Morrisons laid down the gauntlet by knocking 2p a litre off the price of unleaded and 1p a litre off diesel. Tesco saw that move and improved it by knocking 2p off both. Sainsburys matched Tesco's deal, while Asda set a maximum price per litre of 129.7p for petrol and 134.7p for diesel.

It's a belated response to oil prices, which have fallen 15 percent since February, carefully timed to coincide with a period when many drivers are heading out on bank holiday weekend trips. Mark Todd of Morrisons, speaking to the Mail, made out that the fuel price cut was a generous goodwill gesture from the supermarket. "We're expecting to see high numbers of motorists filling their tanks for family days out," he said. "That's why we're passing on these savings for the pre-bank holiday shop."

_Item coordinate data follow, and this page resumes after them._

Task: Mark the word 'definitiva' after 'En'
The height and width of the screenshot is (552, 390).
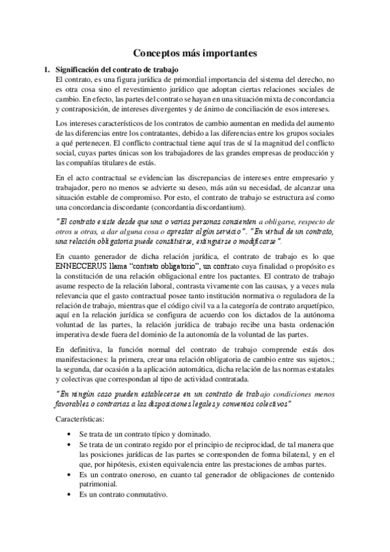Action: (x=87, y=350)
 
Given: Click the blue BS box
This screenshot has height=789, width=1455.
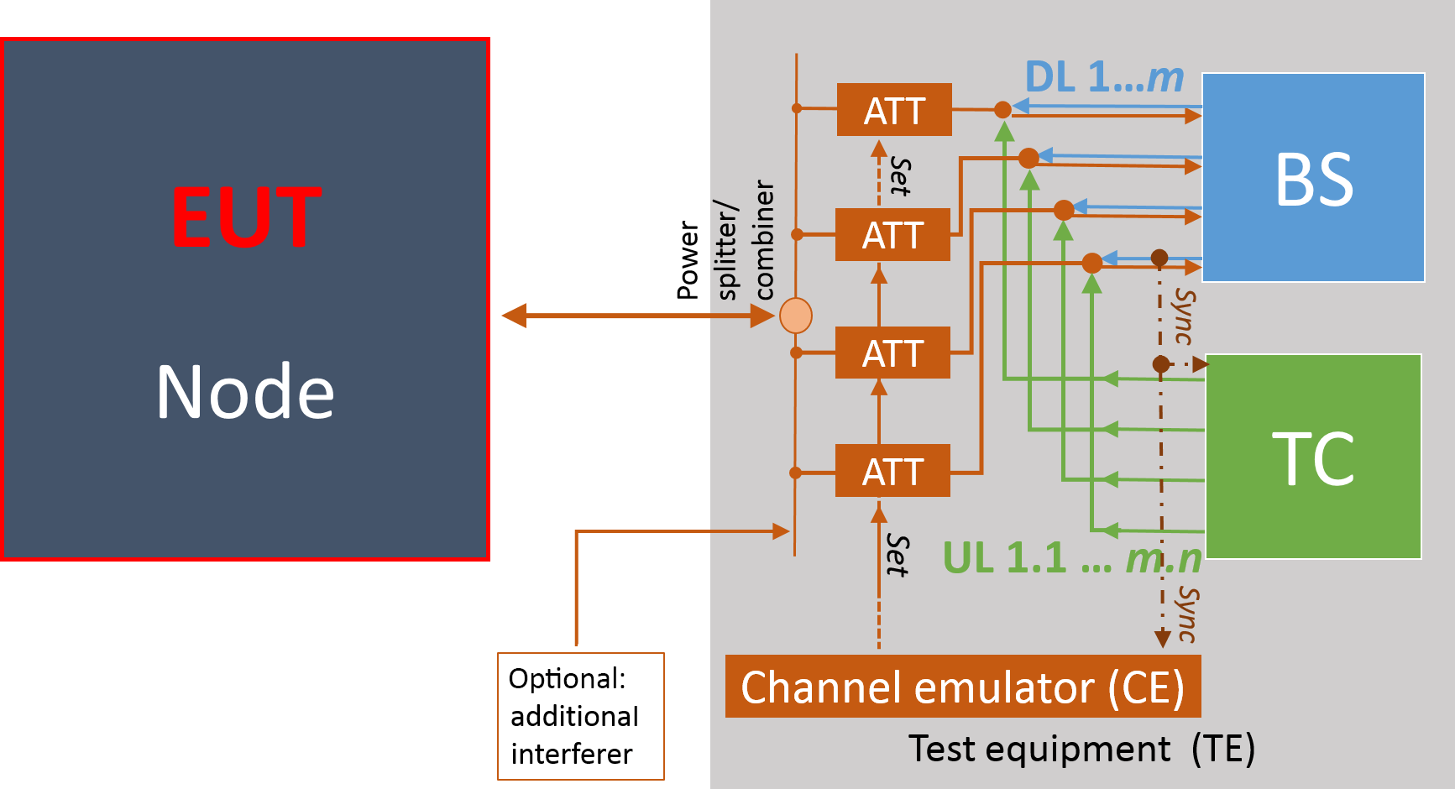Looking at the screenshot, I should pos(1313,177).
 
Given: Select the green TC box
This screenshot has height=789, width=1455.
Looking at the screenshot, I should pos(1313,457).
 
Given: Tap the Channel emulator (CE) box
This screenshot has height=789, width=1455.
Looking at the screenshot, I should pos(962,687).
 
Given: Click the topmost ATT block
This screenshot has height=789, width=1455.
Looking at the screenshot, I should pos(894,110).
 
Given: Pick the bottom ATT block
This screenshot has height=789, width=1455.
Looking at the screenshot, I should pos(892,471).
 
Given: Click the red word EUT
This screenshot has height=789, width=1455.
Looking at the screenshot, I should pos(246,217).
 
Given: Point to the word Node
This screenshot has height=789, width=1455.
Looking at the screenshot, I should pos(245,391).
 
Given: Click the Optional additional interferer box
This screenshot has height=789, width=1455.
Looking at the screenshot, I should pos(580,716).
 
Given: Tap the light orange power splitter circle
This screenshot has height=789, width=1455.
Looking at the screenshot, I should pos(795,316).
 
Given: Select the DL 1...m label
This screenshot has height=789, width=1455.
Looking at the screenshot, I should pos(1104,78).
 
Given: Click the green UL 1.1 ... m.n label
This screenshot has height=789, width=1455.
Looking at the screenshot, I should pos(1071,558).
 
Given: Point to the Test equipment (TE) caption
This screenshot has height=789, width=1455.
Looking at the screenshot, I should pos(1081,749).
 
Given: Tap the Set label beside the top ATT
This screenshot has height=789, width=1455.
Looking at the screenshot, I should pos(900,176).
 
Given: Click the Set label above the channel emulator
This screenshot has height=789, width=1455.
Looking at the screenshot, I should pos(898,556).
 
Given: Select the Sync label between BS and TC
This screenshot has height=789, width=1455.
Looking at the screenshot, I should pos(1184,316).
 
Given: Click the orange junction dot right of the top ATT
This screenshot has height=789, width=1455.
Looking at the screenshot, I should pos(1002,109).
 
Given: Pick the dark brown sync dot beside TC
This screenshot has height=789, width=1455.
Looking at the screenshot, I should pos(1161,364).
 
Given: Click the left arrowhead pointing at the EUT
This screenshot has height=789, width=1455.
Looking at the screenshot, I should pos(514,316).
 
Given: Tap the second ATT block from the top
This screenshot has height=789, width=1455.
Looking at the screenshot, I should pos(892,235).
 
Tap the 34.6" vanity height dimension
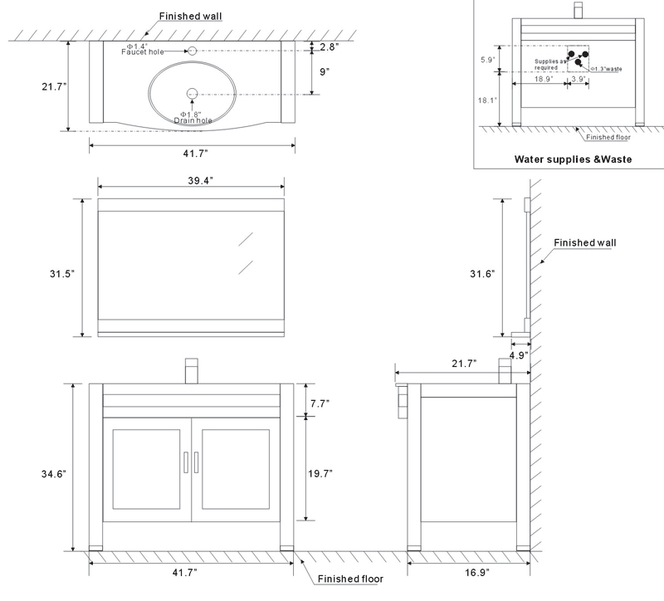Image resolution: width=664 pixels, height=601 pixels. [x=54, y=474]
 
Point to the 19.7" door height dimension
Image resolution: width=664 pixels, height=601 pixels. [x=320, y=474]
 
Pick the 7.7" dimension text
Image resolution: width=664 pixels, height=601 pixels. [x=320, y=403]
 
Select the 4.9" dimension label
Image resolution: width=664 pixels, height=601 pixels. [x=518, y=355]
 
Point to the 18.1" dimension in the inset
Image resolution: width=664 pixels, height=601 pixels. [x=487, y=100]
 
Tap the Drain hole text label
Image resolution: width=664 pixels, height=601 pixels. [x=193, y=120]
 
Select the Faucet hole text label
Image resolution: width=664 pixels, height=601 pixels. [x=145, y=52]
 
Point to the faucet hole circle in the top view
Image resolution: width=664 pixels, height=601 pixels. [x=193, y=51]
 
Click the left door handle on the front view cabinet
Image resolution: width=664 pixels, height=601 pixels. [x=185, y=462]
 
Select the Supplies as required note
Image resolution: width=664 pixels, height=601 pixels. [x=549, y=64]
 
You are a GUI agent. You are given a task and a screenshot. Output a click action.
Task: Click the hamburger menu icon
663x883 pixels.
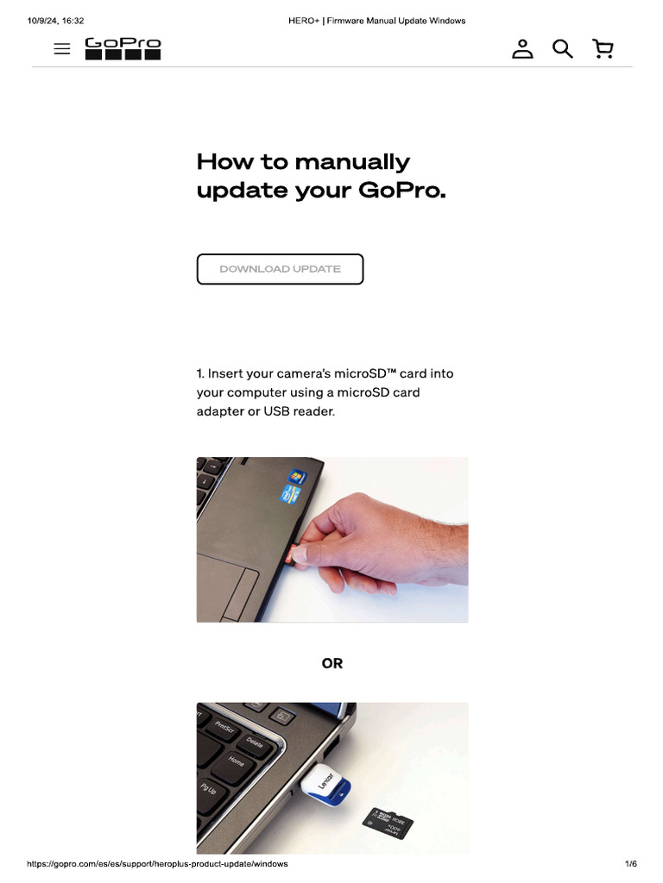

The savings will be pretty negligible comparted to the rapidly escalating prices of supermarket groceries, but inflation has made the supermarkets increasingly desperate to maintain their market share. In the food shopping arena, discount stores like Aldi and Lidl are attracting shoppers away from the big four, but these no-frills stores do not have petrol pumps, so the major supermarkets see fuel discounts as a way of bringing customers back into the fold.

Whether it works remains to be seen. Discerning consumers might well realise that it makes sense to fill the tank at Tesco or Morrisons and use the fuel to drive half a mile down the road to the nearest Aldi to fill the boot.